→ **TASK PROMPT**: Please begin with the line containing "Your Why Is" and reproduce each line exactly until the records below end, without any pictures.

→ **MATERIAL SUPPLIED**:
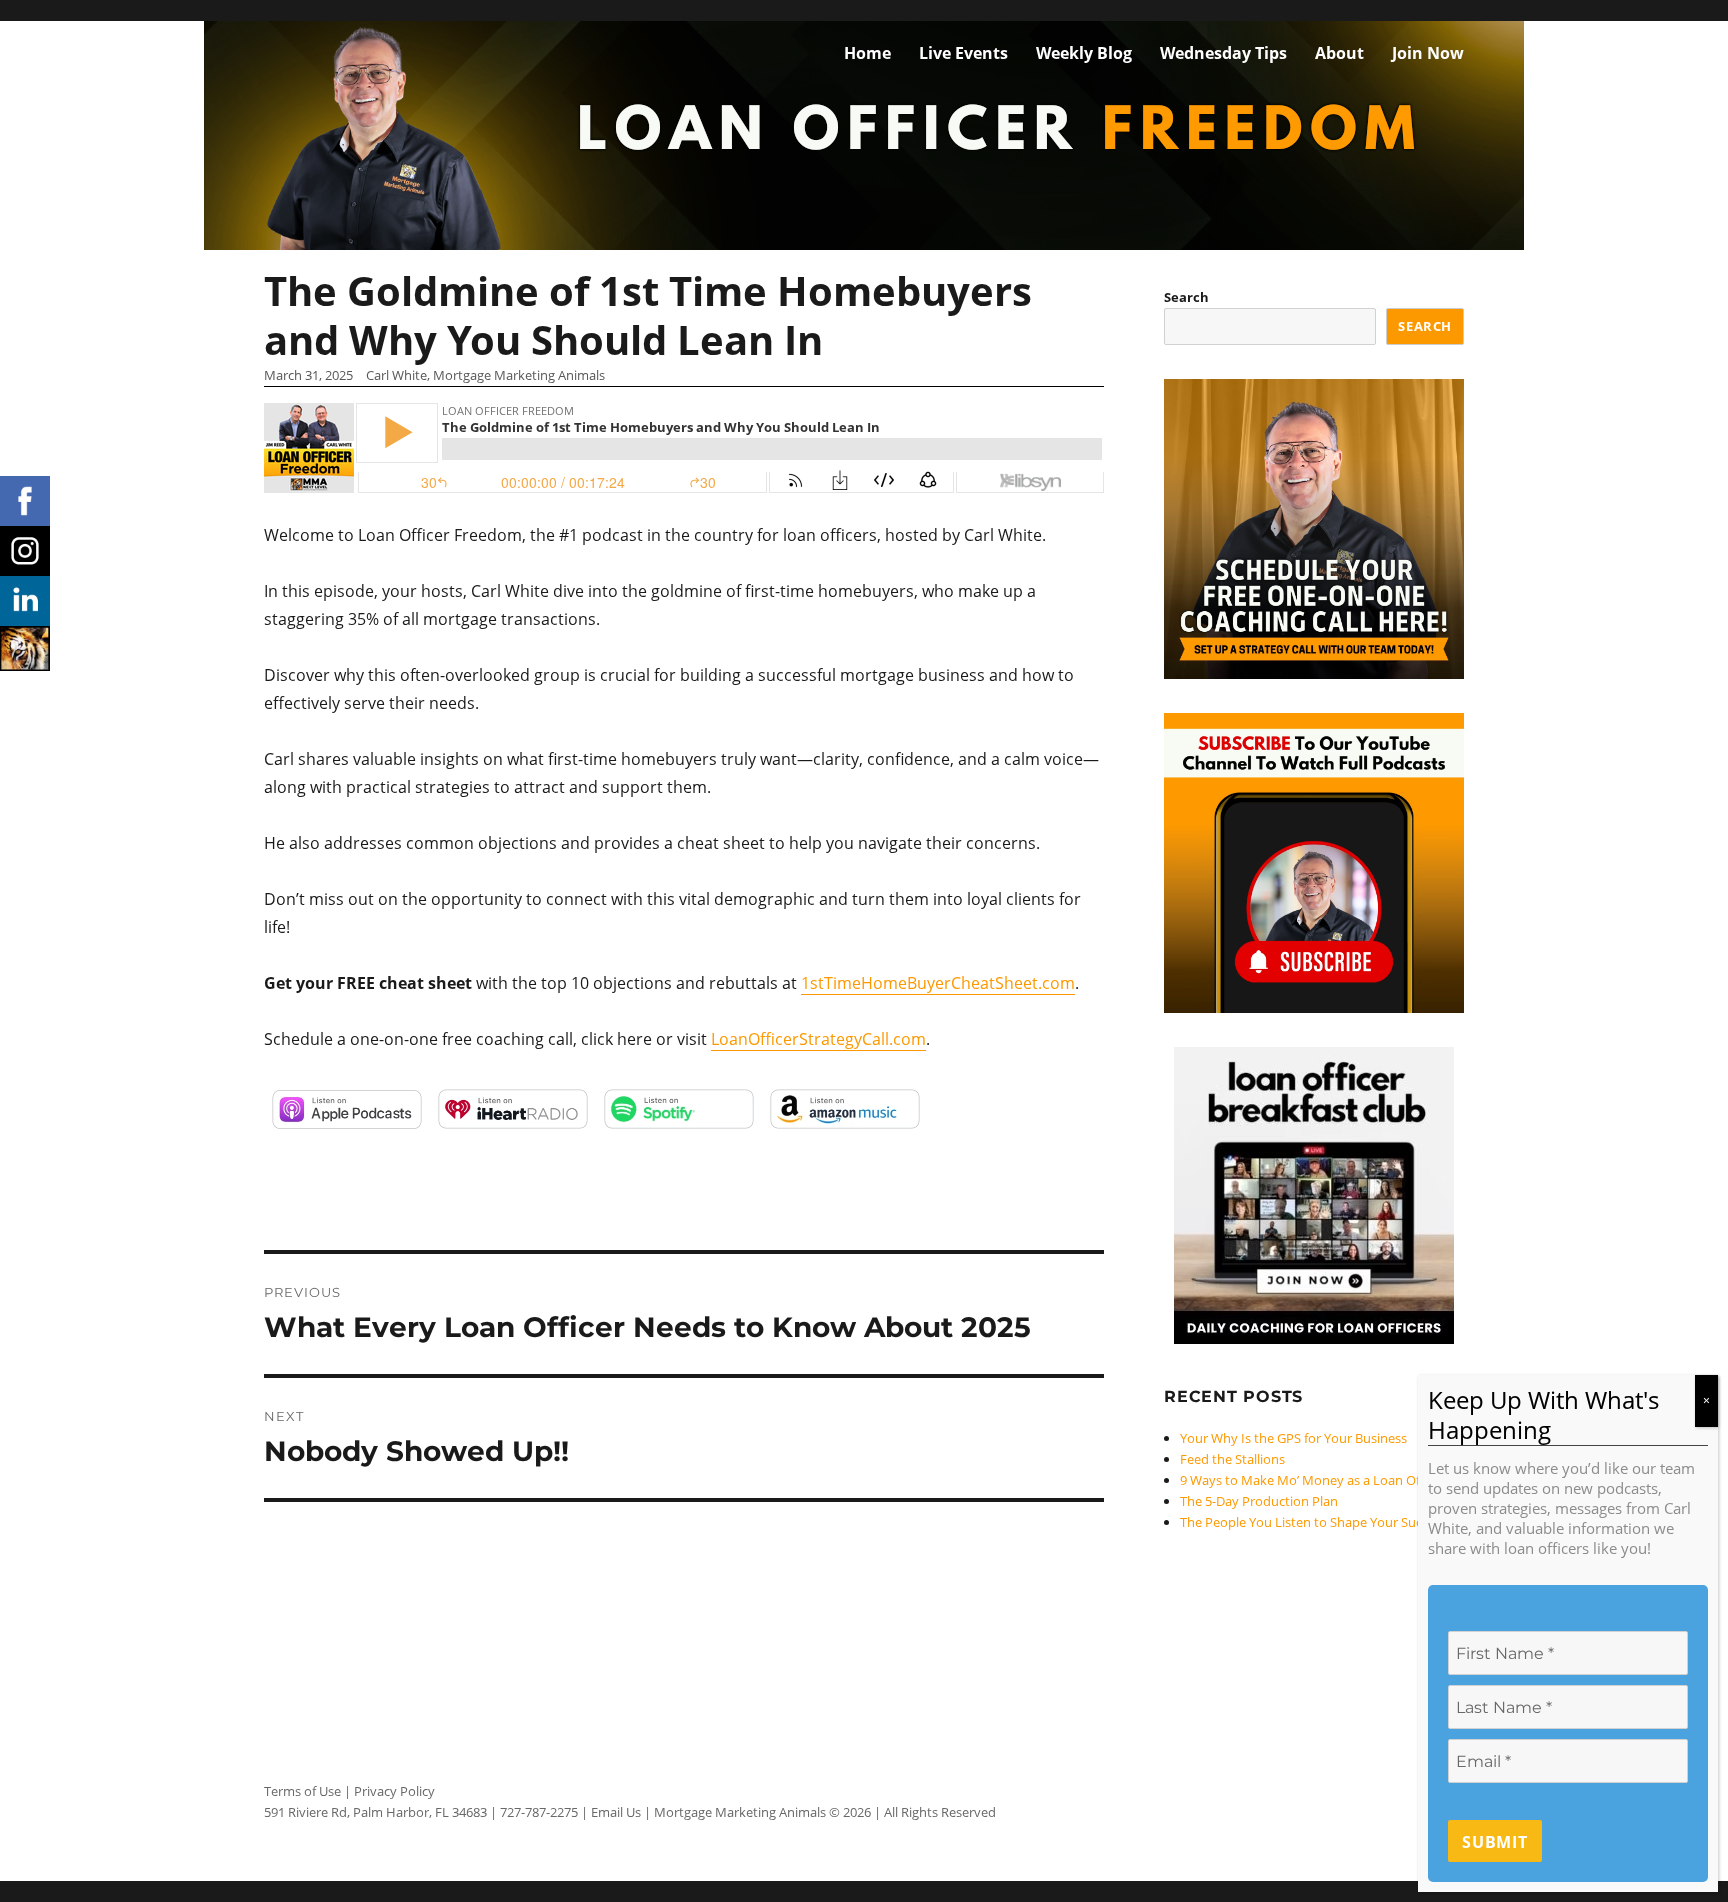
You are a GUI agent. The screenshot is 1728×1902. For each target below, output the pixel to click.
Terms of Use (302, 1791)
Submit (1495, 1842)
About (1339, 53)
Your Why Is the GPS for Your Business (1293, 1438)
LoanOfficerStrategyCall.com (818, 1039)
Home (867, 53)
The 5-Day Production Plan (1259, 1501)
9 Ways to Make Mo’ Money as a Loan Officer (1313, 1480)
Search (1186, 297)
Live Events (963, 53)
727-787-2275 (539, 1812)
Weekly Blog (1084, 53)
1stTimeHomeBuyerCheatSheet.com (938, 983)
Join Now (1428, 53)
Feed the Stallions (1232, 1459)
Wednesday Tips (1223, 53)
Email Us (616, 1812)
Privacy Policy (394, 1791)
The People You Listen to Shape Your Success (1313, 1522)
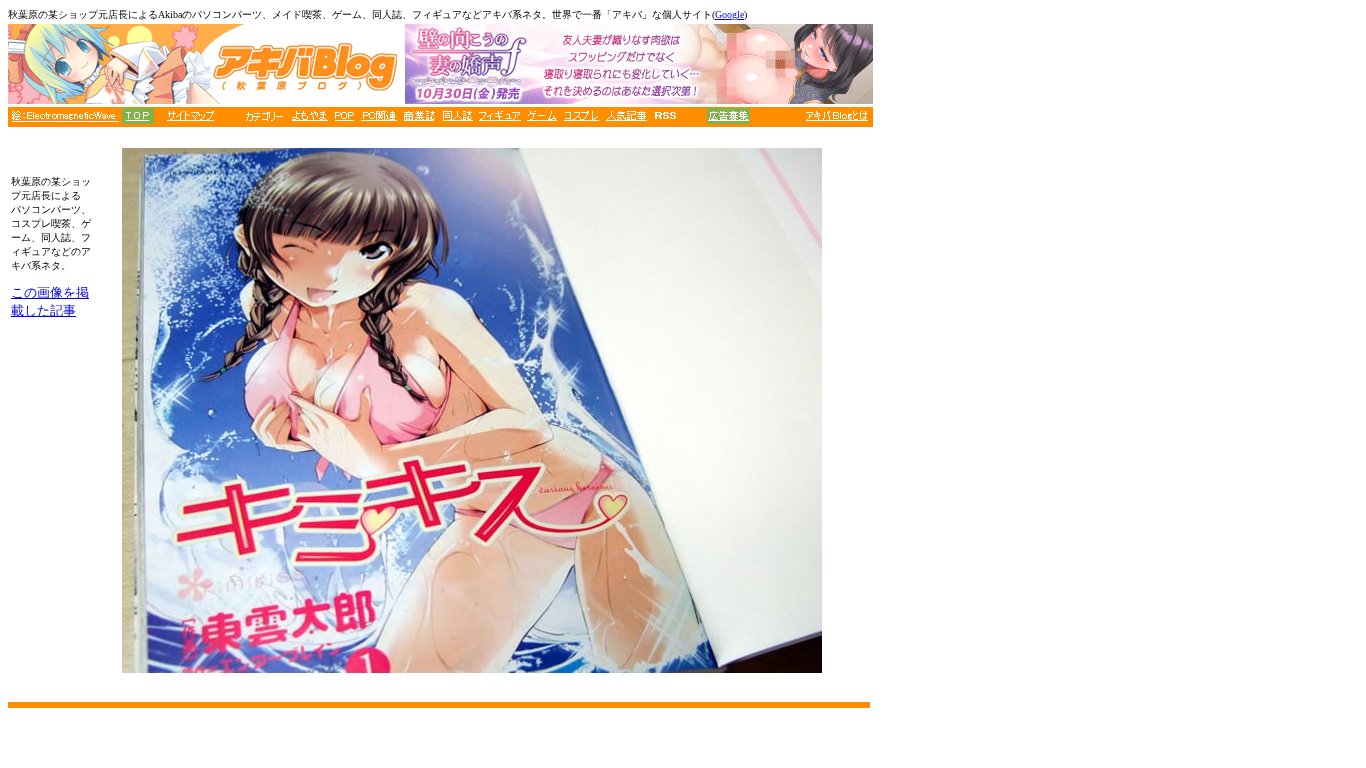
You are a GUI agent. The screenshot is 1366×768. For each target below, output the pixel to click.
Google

→ **YOUR SOLUTION**:
Your Why Is the GPS for Your Business (1293, 1438)
LoanOfficerStrategyCall.com (818, 1039)
Home (867, 53)
The 5-Day Production Plan (1259, 1501)
9 Ways to Make Mo’ Money as a Loan Officer (1313, 1480)
Search (1186, 297)
Live Events (963, 53)
727-787-2275 (539, 1812)
Weekly Blog (1084, 53)
1stTimeHomeBuyerCheatSheet.com (938, 983)
Join Now (1428, 53)
Feed the Stallions (1232, 1459)
Wednesday Tips (1223, 53)
Email Us (616, 1812)
Privacy Policy (394, 1791)
The People You Listen to Shape Your Success (1313, 1522)
You are a GUI agent. The screenshot is 1366×768. For each target below, output the pixel to click.
Google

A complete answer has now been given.